Por una o por otra razón, lo cierto es que los adultos hemos dimitido de nuestras responsabilidades en materia de educación afectivo-sexual. Hubo un tiempo en que muchos se escandalizaron de que se le hiciera un hueco en las escuelas. ¡O en las parroquias conciliares! Como si existiera un lugar más seguro para hablar de cualquier cosa, incluso el sexo, que un aula o una iglesia. Y pasó también el de aquellos libros que compraron los padres y madres de la Transición, que querían ser modernos, pero aún no sabían cómo. Hasta caducó el «Póntelo, pónselo».
Pasó su tiempo, pero no llegaron sustitutos para relevarlos. Y el vacío que dejaron esos padres y madres, esos planes de estudio o esas campañas informativas lo fue ocupando, sin que casi nos diéramos cuenta, un monstruo hambriento y destructivo que lo va arrasando todo: el respeto por uno mismo y por el otro, la libertad de decir no, el deseo sano, la oportunidad de descubrir y aprender y admirarse y crecer desde la propia experiencia personal.
Ese monstruo tiene un nombre: pornografía. Se aloja en los rincones más recónditos y asoma sus fauces cuando menos te lo esperas, para atraparte y devorarte. No solo a los menores de edad: el monstruo no entiende de edades. Más bien se nutre de esos adultos que piensan que ver porno forma parte del ejercicio de la libertad.

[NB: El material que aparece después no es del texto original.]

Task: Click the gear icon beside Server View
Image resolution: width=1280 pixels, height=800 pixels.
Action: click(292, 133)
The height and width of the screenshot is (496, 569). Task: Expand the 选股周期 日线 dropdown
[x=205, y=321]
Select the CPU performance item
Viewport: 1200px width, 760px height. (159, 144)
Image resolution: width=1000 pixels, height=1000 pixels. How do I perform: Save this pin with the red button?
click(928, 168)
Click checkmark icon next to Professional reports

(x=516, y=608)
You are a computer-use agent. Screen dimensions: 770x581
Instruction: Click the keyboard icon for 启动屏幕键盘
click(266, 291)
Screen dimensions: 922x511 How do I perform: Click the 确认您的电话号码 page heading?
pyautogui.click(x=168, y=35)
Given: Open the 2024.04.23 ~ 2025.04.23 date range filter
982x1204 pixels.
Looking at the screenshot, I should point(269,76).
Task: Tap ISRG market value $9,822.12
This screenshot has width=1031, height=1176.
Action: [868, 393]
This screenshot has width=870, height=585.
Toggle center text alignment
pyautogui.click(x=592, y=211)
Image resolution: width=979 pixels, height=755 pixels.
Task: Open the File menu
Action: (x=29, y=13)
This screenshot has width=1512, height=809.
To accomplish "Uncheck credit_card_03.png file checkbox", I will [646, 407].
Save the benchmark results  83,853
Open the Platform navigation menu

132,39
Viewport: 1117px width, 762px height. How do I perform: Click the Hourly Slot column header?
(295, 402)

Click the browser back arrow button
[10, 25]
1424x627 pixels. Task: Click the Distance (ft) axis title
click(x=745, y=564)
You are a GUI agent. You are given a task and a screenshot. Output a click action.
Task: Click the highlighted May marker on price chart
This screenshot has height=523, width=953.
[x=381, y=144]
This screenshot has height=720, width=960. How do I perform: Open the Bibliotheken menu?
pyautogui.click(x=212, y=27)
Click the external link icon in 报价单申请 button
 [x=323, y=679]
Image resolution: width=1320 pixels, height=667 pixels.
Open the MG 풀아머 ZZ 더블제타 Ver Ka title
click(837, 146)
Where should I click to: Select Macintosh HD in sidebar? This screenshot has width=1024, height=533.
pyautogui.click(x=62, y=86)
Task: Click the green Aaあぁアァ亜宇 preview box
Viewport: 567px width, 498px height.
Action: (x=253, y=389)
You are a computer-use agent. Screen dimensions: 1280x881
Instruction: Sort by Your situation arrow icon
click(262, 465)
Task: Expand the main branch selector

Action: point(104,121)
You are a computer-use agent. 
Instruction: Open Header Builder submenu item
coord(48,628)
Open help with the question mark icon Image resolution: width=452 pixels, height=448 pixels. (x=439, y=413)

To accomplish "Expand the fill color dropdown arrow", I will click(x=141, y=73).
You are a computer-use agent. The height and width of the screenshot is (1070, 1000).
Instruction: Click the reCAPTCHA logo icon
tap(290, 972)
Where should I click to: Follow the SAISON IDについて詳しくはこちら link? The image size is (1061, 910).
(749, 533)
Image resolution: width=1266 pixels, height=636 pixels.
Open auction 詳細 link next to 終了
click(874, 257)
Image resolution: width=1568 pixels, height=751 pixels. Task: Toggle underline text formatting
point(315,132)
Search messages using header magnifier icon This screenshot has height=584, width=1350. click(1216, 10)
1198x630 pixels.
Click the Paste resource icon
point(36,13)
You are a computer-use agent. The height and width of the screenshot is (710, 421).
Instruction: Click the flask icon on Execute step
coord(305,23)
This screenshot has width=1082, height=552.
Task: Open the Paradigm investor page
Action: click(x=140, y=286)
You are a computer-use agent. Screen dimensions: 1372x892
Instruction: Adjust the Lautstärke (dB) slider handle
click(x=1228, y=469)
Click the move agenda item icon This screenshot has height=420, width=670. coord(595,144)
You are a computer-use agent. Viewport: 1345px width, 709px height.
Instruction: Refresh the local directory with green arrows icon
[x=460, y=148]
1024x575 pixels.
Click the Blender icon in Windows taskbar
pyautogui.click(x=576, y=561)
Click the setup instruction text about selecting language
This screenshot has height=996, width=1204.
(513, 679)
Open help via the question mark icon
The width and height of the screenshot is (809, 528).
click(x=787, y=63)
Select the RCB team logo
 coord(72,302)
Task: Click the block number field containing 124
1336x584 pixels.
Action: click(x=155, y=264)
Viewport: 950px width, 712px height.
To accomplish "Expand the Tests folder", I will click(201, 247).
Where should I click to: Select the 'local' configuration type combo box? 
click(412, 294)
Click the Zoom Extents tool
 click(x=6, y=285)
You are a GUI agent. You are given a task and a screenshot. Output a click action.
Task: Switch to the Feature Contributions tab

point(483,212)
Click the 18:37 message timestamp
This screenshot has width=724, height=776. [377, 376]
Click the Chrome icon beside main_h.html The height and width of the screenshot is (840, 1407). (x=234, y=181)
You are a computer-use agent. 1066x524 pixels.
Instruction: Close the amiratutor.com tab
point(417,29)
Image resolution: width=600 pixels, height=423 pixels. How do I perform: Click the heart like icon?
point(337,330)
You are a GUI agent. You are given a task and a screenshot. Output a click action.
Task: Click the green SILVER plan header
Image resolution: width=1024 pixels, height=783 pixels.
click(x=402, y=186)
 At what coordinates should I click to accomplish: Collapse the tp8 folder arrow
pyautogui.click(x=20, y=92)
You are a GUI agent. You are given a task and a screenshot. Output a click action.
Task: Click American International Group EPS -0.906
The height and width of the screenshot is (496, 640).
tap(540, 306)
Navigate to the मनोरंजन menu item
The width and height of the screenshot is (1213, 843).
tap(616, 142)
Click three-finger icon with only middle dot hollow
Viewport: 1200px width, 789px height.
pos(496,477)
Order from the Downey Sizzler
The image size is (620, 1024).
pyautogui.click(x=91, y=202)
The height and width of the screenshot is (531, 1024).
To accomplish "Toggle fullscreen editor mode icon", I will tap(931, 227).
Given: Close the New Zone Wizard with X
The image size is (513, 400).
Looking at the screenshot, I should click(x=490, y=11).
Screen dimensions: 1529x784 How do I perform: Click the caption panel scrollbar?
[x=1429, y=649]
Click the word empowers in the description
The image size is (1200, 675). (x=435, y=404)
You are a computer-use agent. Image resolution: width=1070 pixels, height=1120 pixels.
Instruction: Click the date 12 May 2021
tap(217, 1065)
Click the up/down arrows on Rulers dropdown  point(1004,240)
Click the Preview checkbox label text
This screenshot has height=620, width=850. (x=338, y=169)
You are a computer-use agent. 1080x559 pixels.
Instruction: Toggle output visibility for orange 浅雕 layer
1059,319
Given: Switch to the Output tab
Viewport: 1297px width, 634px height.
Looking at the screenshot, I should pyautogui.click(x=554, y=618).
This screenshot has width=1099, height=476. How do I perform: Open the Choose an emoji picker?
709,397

No se lo hemos contado a nuestros hijos e hijas, a nuestro alumnado, no les hemos advertido que viene este otro coco. Hemos pensado que era irrelevante, pasajero, fugaz. Pero no es así. Adolescentes cada vez más jóvenes acceden a contenido inapropiado para ellos. Y creen estar descubriendo en esas imágenes de dominación y violencia lo que es el sexo.
La pornografía sale entonces de su cueva y ocupa el espacio que hemos dejado vacío en nuestro hogar familiar. Se sienta en la silla de la maestra y del catequista. Se apropia los términos. Y arrasa con todo. Destruye la magia de las primeras veces y expulsa al amor de la habitación.
Niños y niñas están accediendo a contenidos pornográficos en estos momentos. Creyendo que la cultura de la violación es la norma. Pensando que una chica es un objeto que está para ser usado y violentado, sin derecho a desear o decidir. Porque nosotros hemos decidido quedarnos sentados. Porque sigue revoloteando en el mundo católico esa idea absurda de que el cuerpo –divino cuerpo humano– es malo y el sexo –divino sexo– un pecado. Así que dimitimos de nuestra obligación de contarles que el sexo es expresión del amor y mostrarles que no hay amor sin respeto, empatía y comprensión.
Y se vuelve a repetir la fórmula dimisionaria: Porque nos da pudor, vergüenza. Porque nos parecen demasiado pequeños para hablar de esas cosas. Porque les vamos a dar ideas que aún no tienen. Porque de eso ya se ocupan en la escuela. O en casa. O porque es tan natural como la vida misma y desde que el mundo es mundo no ha hecho falta libro de instrucciones. Pero qué equivocados estamos. Casi deberían manifestarse nuestros jóvenes gritando: «adultos, dimisión».
Los adultos hemos dimitido de nuestras responsabilidades en materia de educación afectivo-sexual.